“Setting the wolf to protect the sheep”? The Criminal Justice System in Late Ottoman Crete (1878-1913)
- Author(s): Kefalas, Kalliopi
- Advisor(s): Gallant, Thomas
- et al.
This dissertation traces modernization processes in Crete through a case study of Ottoman imperial criminal justice reform. I argue that mid-nineteenth century Ottoman legal reforms, which were in part inspired by legal reform happening in Western Europe, were the main foundation by which Crete as a protectorate of Great Britain, France, Italy, and Russia was able to build a strong gendarmerie and court system when it became autonomous in 1898. Because of the endurance of these legal foundations, there was continuity in the interactions between the Cretan public and criminal justice officials between 1878 and 1913, a period which is often deemed as one of sweeping changes on the island. In particular, much of the scholarship on this period on Crete argues that it was a time when Crete drifted away from Ottoman influence. Though Crete is deemed a rebellious province in Ottoman scholarship, Cretan participation in the structures and processes of criminal justice ranged from resistant to amenable depending on public perceptions of the system’s branches they interacted with. This diversity in interaction, coupled with the strengthening of the criminal justice system as a whole, challenges the narrative of Crete as a Mediterranean honor society in which men in particular take justice into their own hands because of the weak state that governs them. The way Cretan officials administered the justice system is also indicative of the strength of the Cretan state.
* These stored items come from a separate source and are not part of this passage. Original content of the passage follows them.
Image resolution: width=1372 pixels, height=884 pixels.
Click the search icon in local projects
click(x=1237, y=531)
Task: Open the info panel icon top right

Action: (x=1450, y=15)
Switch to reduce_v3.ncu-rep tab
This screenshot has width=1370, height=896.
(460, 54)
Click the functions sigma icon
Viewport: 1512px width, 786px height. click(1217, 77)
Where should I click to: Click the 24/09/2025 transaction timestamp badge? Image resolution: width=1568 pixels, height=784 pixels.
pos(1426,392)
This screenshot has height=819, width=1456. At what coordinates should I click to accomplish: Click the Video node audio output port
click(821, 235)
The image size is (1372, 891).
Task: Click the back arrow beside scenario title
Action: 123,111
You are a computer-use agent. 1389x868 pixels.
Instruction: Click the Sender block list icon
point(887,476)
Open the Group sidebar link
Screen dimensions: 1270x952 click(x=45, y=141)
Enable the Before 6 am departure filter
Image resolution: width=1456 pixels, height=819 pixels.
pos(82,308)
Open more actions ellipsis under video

Legislators were keen to impose a monopoly over legitimate violence after a period of incessant revolutions and built on Ottoman laws that were the foundations for it. Court officials, though unexpectedly lenient, still abided by these laws, which in turn gave judges and prosecutors a significant degree of discretion in determining punishment. These punishments themselves ranged widely and allowed officials to negotiate social expectations while adhering to the law. The gendarmerie itself over this period of time became an efficient and effective policing force through professionalization. With the examination of these parts of the criminal justice system, I show the transformation of Crete into a strong state.